Consent, Confidentiality and the Public Good
With the rapid expansion of medical genetics, questions about the ethics of disclosing the results of genetic tests to potentially affected family members are becoming increasingly pressing. The standard approach is to regard genetic information as confidential at the patient level, and to hold that disclosure is permitted only with consent save for exceptional circumstances (such as the risk of serious and imminent harm to others). In contrast, on a relational model of autonomy, genetic information may be regarded as confidential at the family rather than at the individual level, with the disclosure of genetic results to at-risk family members treated as the default (and non-disclosure permitted only in exceptional circumstances). In an effort to learn what patients think about the disclosure of genetic information to family members, Dheensa (see page 174) conducted a qualitative study in which she found that most patients viewed genetic information, unlike information about day-to-day medical concerns, as belonging to the family rather than to the individual, and as a result most patients concluded that at-risk family members had a right to know the results of genetic tests. These findings lead the author to recommend that a qualified relational approach to the disclosure of genetic information be implemented in clinical settings.

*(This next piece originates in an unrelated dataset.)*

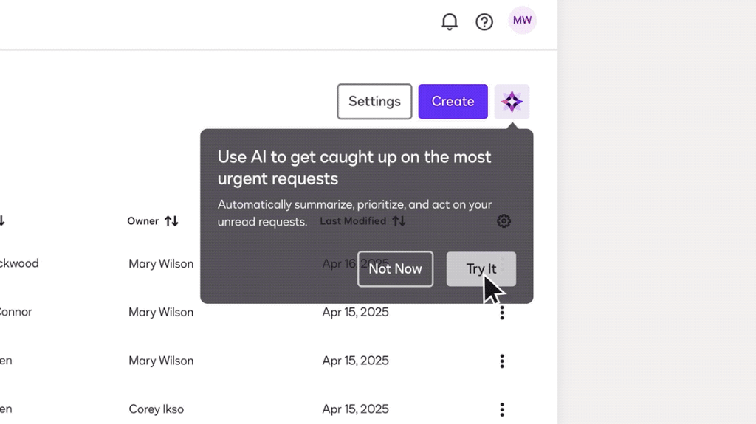Click the Owner column header label
Screen dimensions: 756x424
(142, 221)

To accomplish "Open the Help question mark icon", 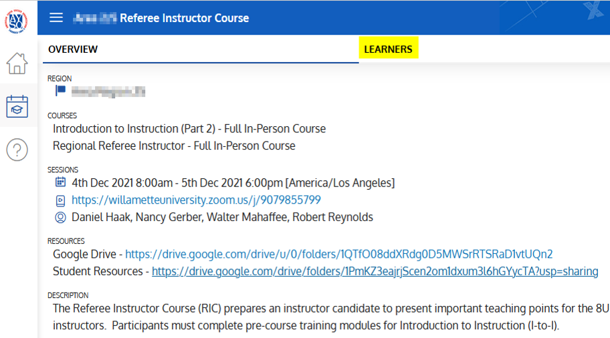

Organ donation is another area of bioethics in which principles of consent figure prominently. In a recent paper in this journal, MacKay1 argues that ‘opt-out’ systems of organ procurement, such as one recently proposed by Saunders2, violate individual autonomy because they are not (despite claims to the contrary) grounded in actual tacit consent. This is because most people, MacKay argues, do not understand that their silence constitutes actual consent—a failure of understanding that is due, in part, to limitations of government information campaigns. In response, Saunders argues (see page 203) that valid legal consent need not involve robust understanding, because our definition of valid legal consent must (unlike the ideal of autonomous authorization) take into account the practical population-level consequences of consent policies—such as the demands that heavy disclosure requirements would impose on healthcare professionals—and because patients bear some duty to become suitably informed. Saunders is right that ignorance of the law is no excuse for violating it; still, one is left wondering whether patients who have done nothing wrong can reasonably be expected to appreciate the ramifications of new organ donation opt-out schemes, such that their silence may be taken as legally valid consent. If this is not reasonable, then we must either vastly improve the efficacy of public information campaigns, or else find moral considerations supporting opt-out schemes that plausibly outweigh autonomy violations.
The Medical Ethics of Industrial Action
When if ever is it permissible for healthcare workers, in particular doctors, to go on strike in order to secure better pay and working conditions for themselves? It is normally presumed that healthcare worker strikes are not in the best interests of patients, especially in the context of socialised medical regimes. But is this assumption warranted? Might healthcare worker industrial action in some cases be morally obligatory? These are some of the questions taken up by Broome et al. (see page 168) in an analysis that focuses on the impending junior doctor strike in the UK. The authors argue that absolutist positions against doctor strikes are unwarranted, in part because the interests of doctors and patients will often be aligned: Unacceptably low salaries and high workloads may cause the most talented doctors to eschew or leave the profession, thus harming the quality and availability of clinical care. Nevertheless, recognizing that doctors have special duties to patients even where the State has failed to hold up its end of the bargain, the authors provide a stringent set of necessary and sufficient conditions under which industrial action by medical doctors is morally permissible and, in some circumstances, even obligatory.